I reached the end of the linoleum, and swept up the aftermath. I ran my hands along the floor to free any stubborn remnants and dislodged torn note scraps tacked into the unpainted sheet-rocked wall; I wondered about their messages—for whom they were reminders. Behind me, in predictable cadence, water dripped from a stripped valve into the washer’s outflow basin.
Another to-do.
The house was built in 1958. I’d probably never know how many people lived here, called it home—celebrated, mourned, and just existed within it.
Now, though, it was my turn.
***
Seeds clung to the stained paper towel scrap—stored in an old hair conditioner bottle during my time in Alabama; I’d remembered folding them into one another, a vessel tightened with hope and a longing to be reopened as another, more fruitful chapter was being written.

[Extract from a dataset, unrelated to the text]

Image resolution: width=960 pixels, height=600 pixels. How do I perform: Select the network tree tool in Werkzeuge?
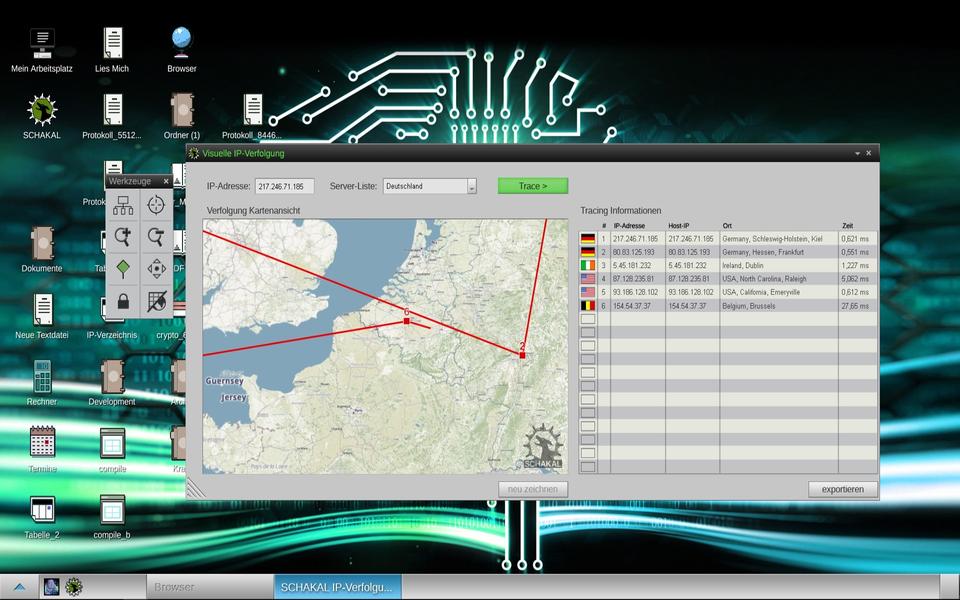123,206
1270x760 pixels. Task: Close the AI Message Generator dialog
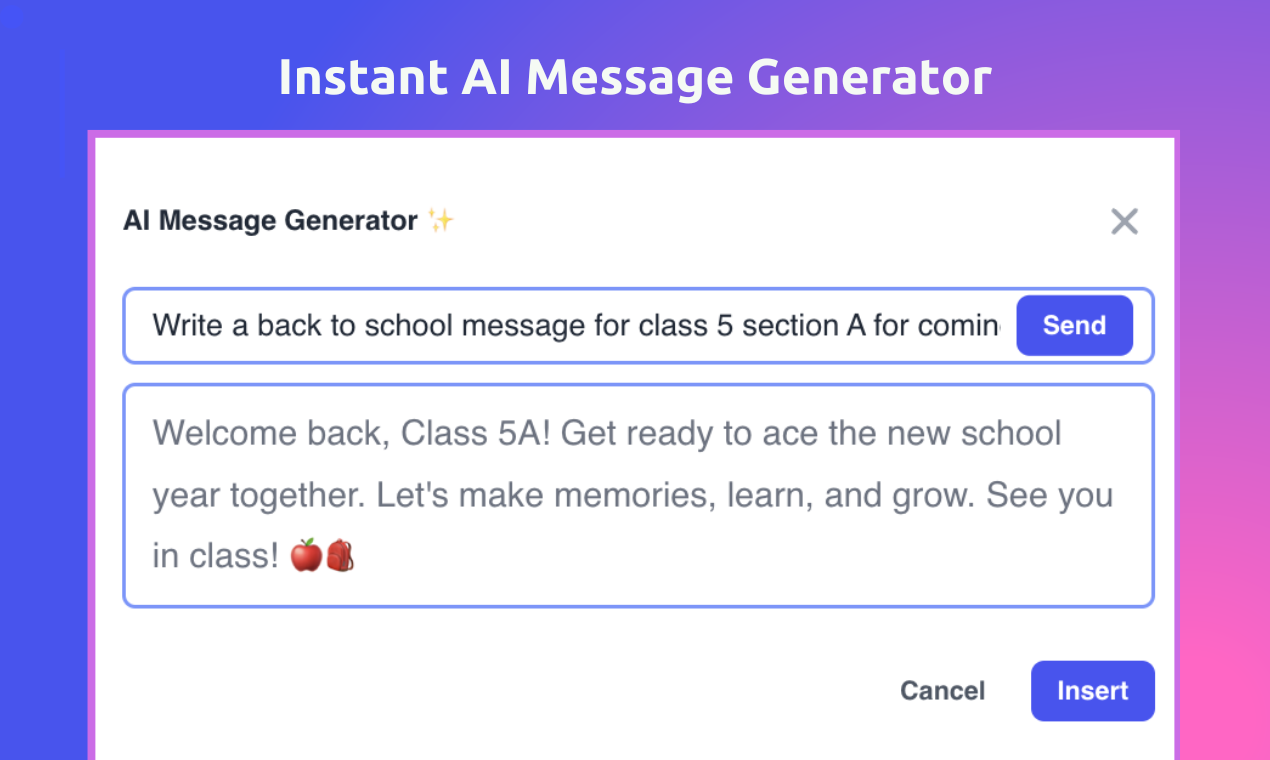tap(1125, 221)
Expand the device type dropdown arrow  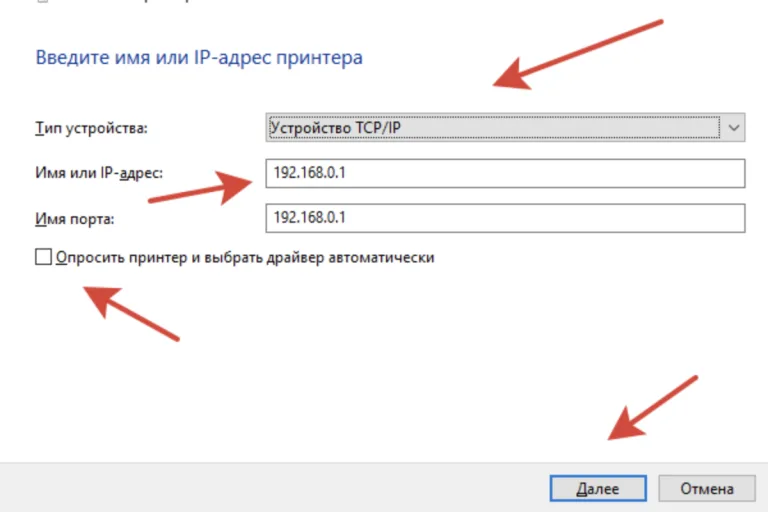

I tore off a corner and sunk it into the warped raised beds I’d brought over from my apartment.
Wind danced through the chimes hanging from a rusty eye hook set by a former tenant—someone who may have peered over the sandy backyard and tossed one of the hundred or so cigarette butts I’d collected and tucked into old, sun-bleached Cheeto bags along with broken glass and rusted car parts.
Around the sawed-off bases of the last tenants’ ad hoc windscreen, desert globemallow grew in tiny tufts. I mounded berms around each patch until sections of the backyard looked like a mole went berserk. But within each depression, flecks of green cast small shadows against the sand—as ants scurried beneath and finches and doves eyed me suspiciously from overgrown branches.
Out from the sand I’d cajole and shape a mini ecosystem, one that I hoped would bear fruit for me, the community, and my feathered and scaled and insect neighbors.
For years, I’d felt trapped; my mind clouded with darkening, fragmented thoughts: jagged edges curving inward, making a circle—a maze navigated simply by a mouse or linear ruminations, flowing along a predictable, entropic path. After multiple setbacks, I’d minimized my voice and goals and vision for the future to a collective point of obscurity.
As the sun cleared the last of the neighbors’ roofs on its downward track, I stood with my toes in the sand, and acknowledged that there’d be many more twists and turns ahead. And that, of the many voices in this world I imbue with power, mine must be one.
I took a deep breath, smiled at JoJo laying out on the heat-emanating patio.
You’ve got this.
Back inside, I tuned the radio to a familiar station as Beyonce’s Halo queued up. It’d been an ode to self-care and self-affirmation—to which I’d listened repeatedly as I sat collapsed in a field across the country two years prior, having lost what I’d carefully built.
“I know you’re my saving grace. You’re everything I need and more…”
As the melody drew on, I rounded the corner into the hallway and caught a glimpse of my reflection in a mirror propped against the wall. My hair was a mess and my arms were tanned by hours of yard work.
After a few more lyrics, I turned out the light, a smile creeping across my face as the light’s mirrored refraction dimmed and the room grew dark.
***
Sweaty, I drove across town in my dented pickup with one mud flap and three hubcaps and a crackling speaker that zoned in and out blaring a horrible pop song that I hollered out the open windows. I coasted through my old neighborhood, past the darkened rooms where I used to live, and rolled to a stop.
The speaker crackled a new song to life, and I flicked the turn signal—and rattled down the avenue, into the night, back home.